• **Alıştırma yönergeleri**:
1: Davranış ve vicdan üzerine olan metni iki cümleyle özetler misiniz?
2: Davranış ve vicdan üzerine olan metni son cümlesinden sonra sürdürür müsünüz?

Maviyi yeşilden gözümüzle ayırt ettiğimiz hâlde şefkatin sevgiden yahut
korkunun endişeden farkını vicdanen ayırt edemeyebiliriz.
İnsan, gözüne
inanmayabilir; “Acaba yanlış mı gördüm?” diye gözlerini ovuşturup yeniden
bakabilir. Keza aklına da inanmayabilir; “Yanlış mı anladım?” diye yeniden
okuyabilir. Ama vicdanı hususunda, onun bildirdikleri hakkında böyle bir
tereddüde düştüğü olmaz.
Davranış
Davranış, “canlıların dış
dünyaya karşı gösterdikleri bedensel tepkilerin” genel adıdır. Cansızlar için
davranış söz konusu değildir. Bir başka anlatımla davranış, bireyin yapabileceği
veya deneyebileceği her şeydir. Örneğin konuşmak, yürümek, televizyon
seyretmek, yemek, okumak, dans etmek gibi organizma tarafından yapılan her
türlü eylem de davranış olarak kabul edilmektedir. Organizmanın yürümek ve
yemek gibi başkaları tarafından görülebilir davranışları olduğu kadar, düşünme,
hissetme, sevilme, üzülme, hatırlama, unutma, öğrenme, rüya gibi, tümüyle
bireyin içinden geçen ve başkaları tarafından doğrudan görülemeyecek olan iç
yaşantıları vardır. Bunların tümü davranıştır.

• **Ham veri**:

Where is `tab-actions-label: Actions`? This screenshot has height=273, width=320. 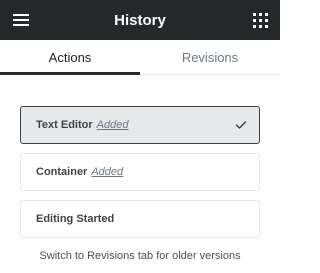 tab-actions-label: Actions is located at coordinates (70, 57).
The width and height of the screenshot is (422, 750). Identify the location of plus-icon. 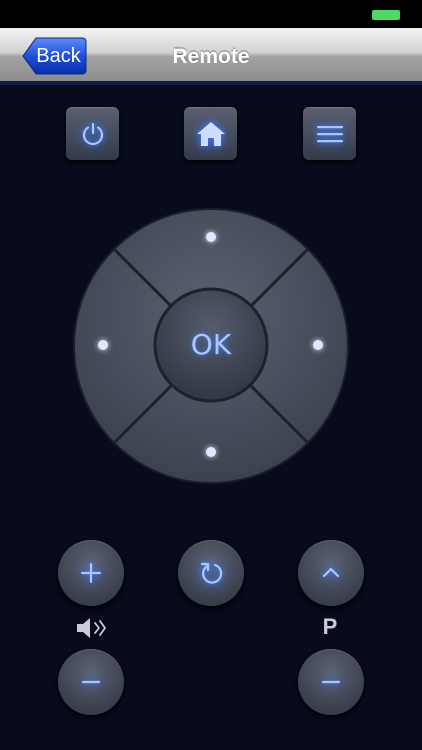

• **Çözülmüş görevler**:
1: İnsan gözüne ya da aklına inanmayıp gördüğünü veya anladığını yeniden denetleyebilir, ama vicdanının bildirdikleri hakkında böyle bir tereddüde düşmez. Davranış, canlıların dış dünyaya karşı gösterdikleri bedensel tepkilerin genel adıdır; konuşmak, yürümek gibi başkalarınca görülebilen eylemlerin yanı sıra düşünme, hissetme, hatırlama gibi doğrudan görülemeyen iç yaşantıları da kapsar.

2:
Davranışları üç grupta
toplayabiliriz: Bunlardan ilki, doğrudan gözlenebilen davranışlardır. Jestler,
mimikler ve konuşma buna örnek gösterilebilir. Bu davranışlar gözlenebilir ve
sayısal olarak ifade edilebilirler. İkincisi, dolaylı olarak gözlenebilen davranışlardır.
Bu gruptaki davranışlar doğrudan gözlenemezler ancak sadece tahmin edilir,
hissedilirler. Örneğin sevilme, anlama, unutma gibi davranışlar... Üçüncüsü de
sinir sistemi nedeniyle meydana gelen davranışlardır. Bunlar kaslar
aracılığıyla duyu organlarında meydana gelirler. Bu davranışların bazıları istemli
(konuşma, hareket etme gibi) bazıları da istemsiz (refleksler, tikler gibi)
ortaya çıkabilirler.
Benlik
Benlik, “bireye
çevresindeki olguları bilinçli olarak ayırt etme imkânı veren ve özü yalnızca
insan ilişkilerinden oluşan kişilik kesimi” olarak tanımlanmaktadır. Benlik
için, “Kişinin kendini koruyabilmek, hayatını sürdürebilmek ve gerçekliğin
çeşitli yönleriyle etkileşimde bulunabilmek için gerekli olan davranışların
yapılanmasını sağlayan kuramsal süreçler dizisidir” de diyebiliriz.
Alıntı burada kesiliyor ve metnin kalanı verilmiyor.